A la mañana siguiente salió temprano, con ánimo de hacer una larga jornada: su caballo no necesitaba de mucho reposo, porque, como ya hemos visto, no había trabajado con exceso durante la batalla. Sin embargo, no pudo realizar su designio, por haberse extraviado más de una vez en los tortuosos laberintos de la selva; de modo que al anochecer se encontró en la frontera occidental del condado de York. Ya a la sazón estaban harto molidos jinete y caballo, y fue preciso pensar seriamente en buscar algún albergue donde pasar la noche que a toda prisa se acercaba.
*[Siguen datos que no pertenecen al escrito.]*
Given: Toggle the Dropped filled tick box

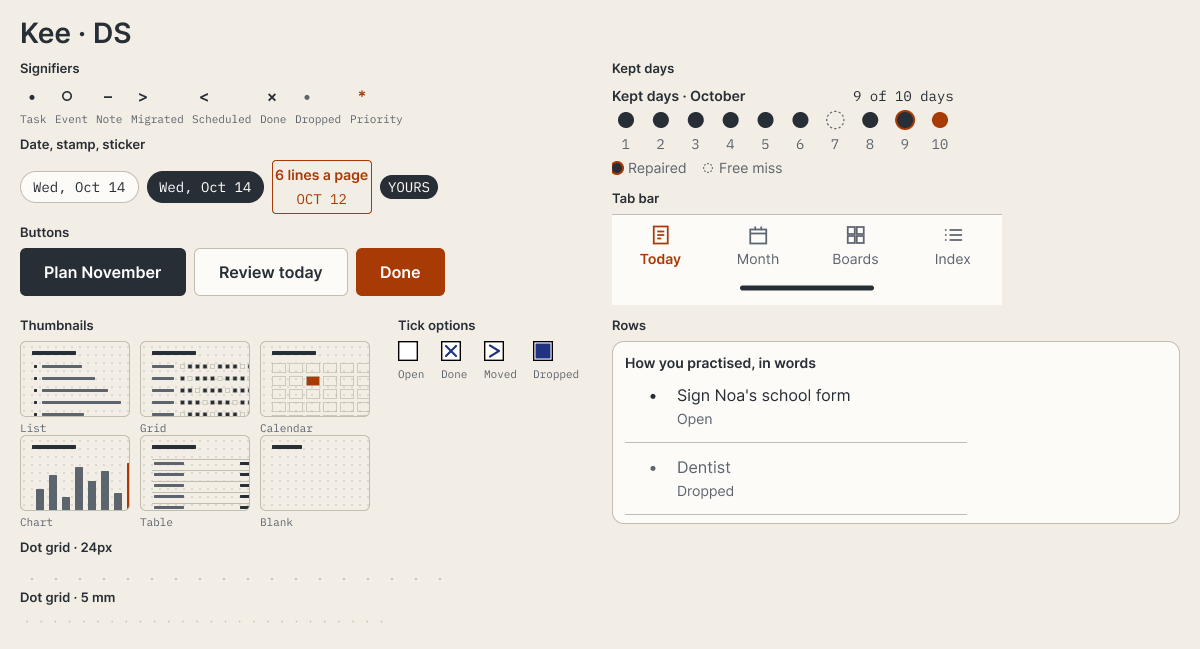Looking at the screenshot, I should tap(543, 351).
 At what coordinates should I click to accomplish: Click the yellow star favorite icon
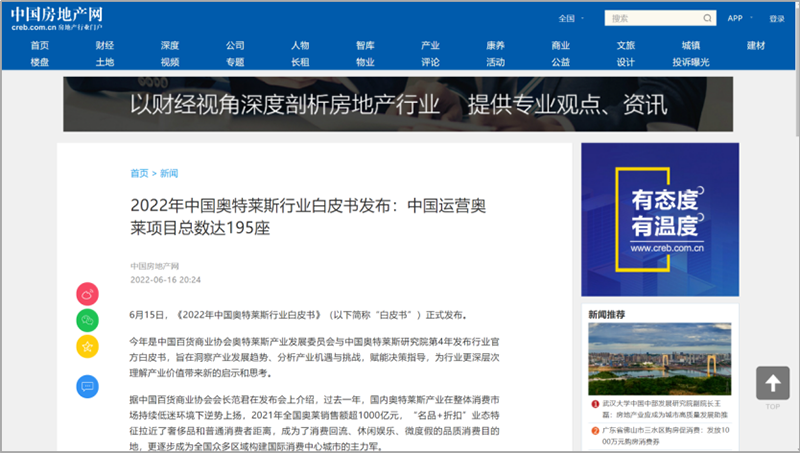click(88, 346)
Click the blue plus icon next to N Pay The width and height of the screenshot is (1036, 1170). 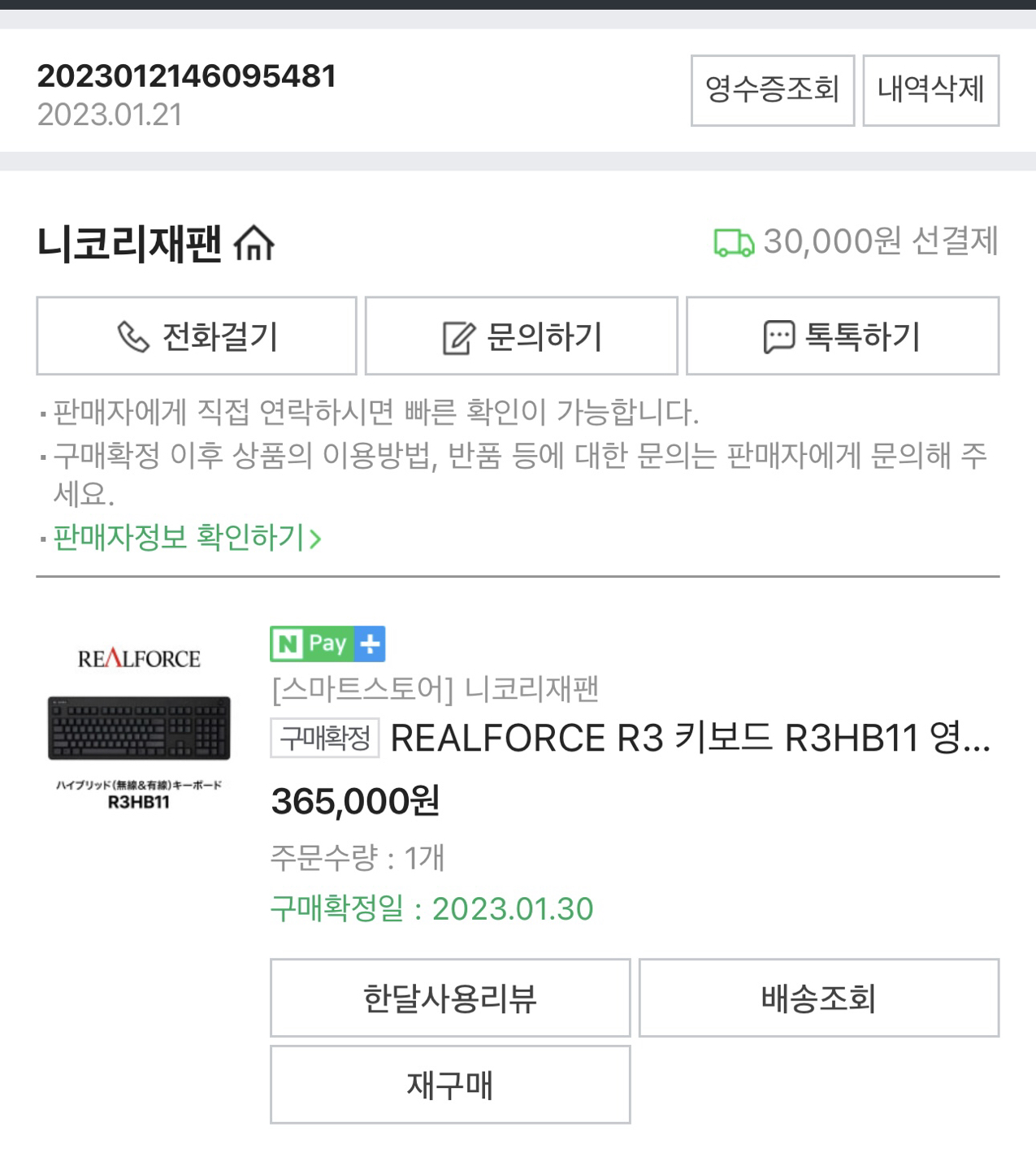[x=371, y=643]
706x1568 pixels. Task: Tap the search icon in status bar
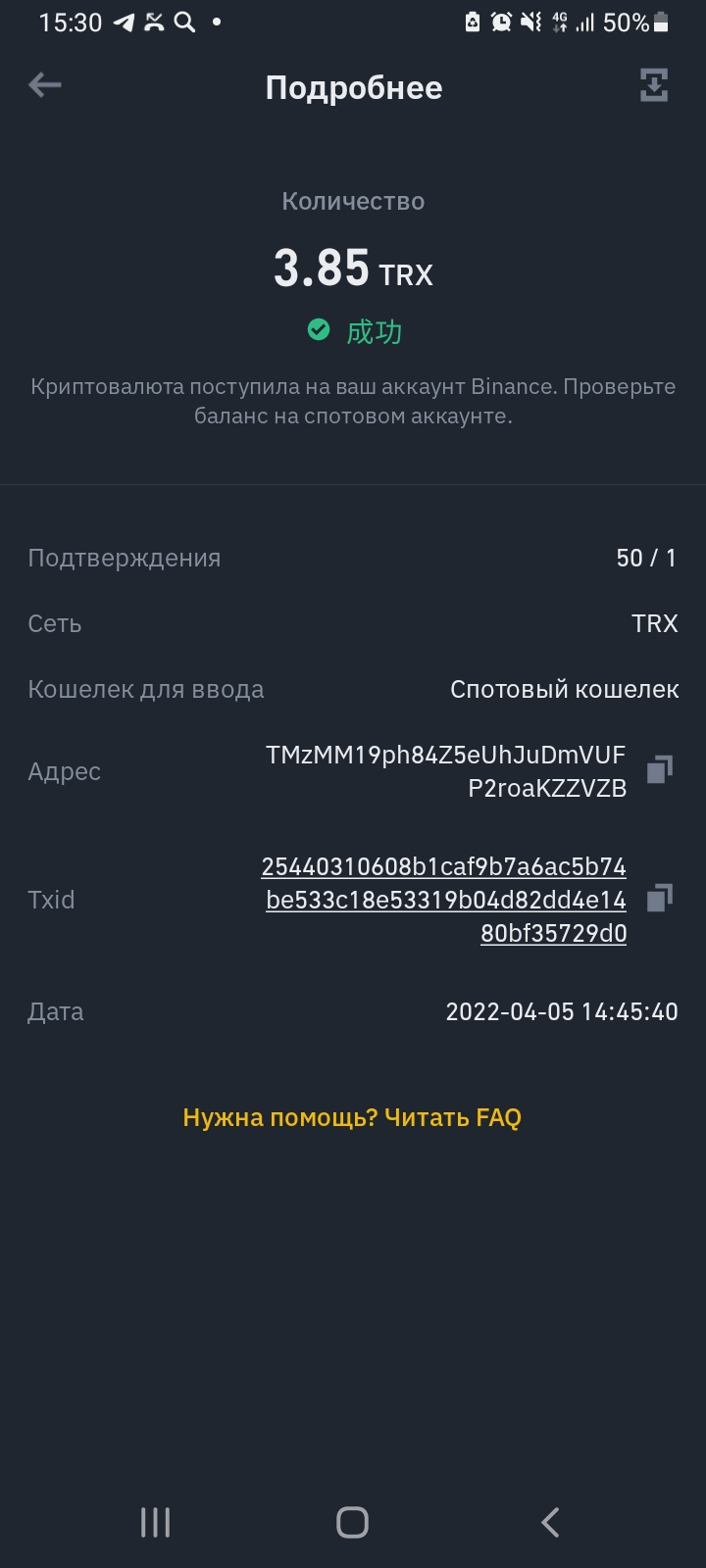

El sitio en que el viajero se hallaba cuando le asaltaron estas reflexiones no era el más propio para el logro de los fines que deseaba; y ya vio que no le quedaba otro recurso que el de los caballeros andantes, los cuales en semejantes ocasiones dejan pastar al caballo la menuda hierba y se echan debajo de una encina a meditar a sus anchas en la dama de sus pensamientos. Pero el Ocioso no tenía siquiera este recurso de que echar mano: tan insensible al amor como indiferente había parecido en los combates, no podía darse a reflexiones melancólicas sobre la crueldad de alguna princesa empedernida y sorda a sus ayes. El amor, por consiguiente, no podía satisfacer su apetito, ni aliviar su cansancio, ni suplir la falta de cama y cena. Vióse con harta pesadumbre en medio de ásperas malezas en que sólo se distinguían estrechísimas veredas, formadas, sin duda, por los numerosos rebaños que pastaban por aquellos bosques, por las liebres y venados que los habitaban y por los cazadores que los perseguían.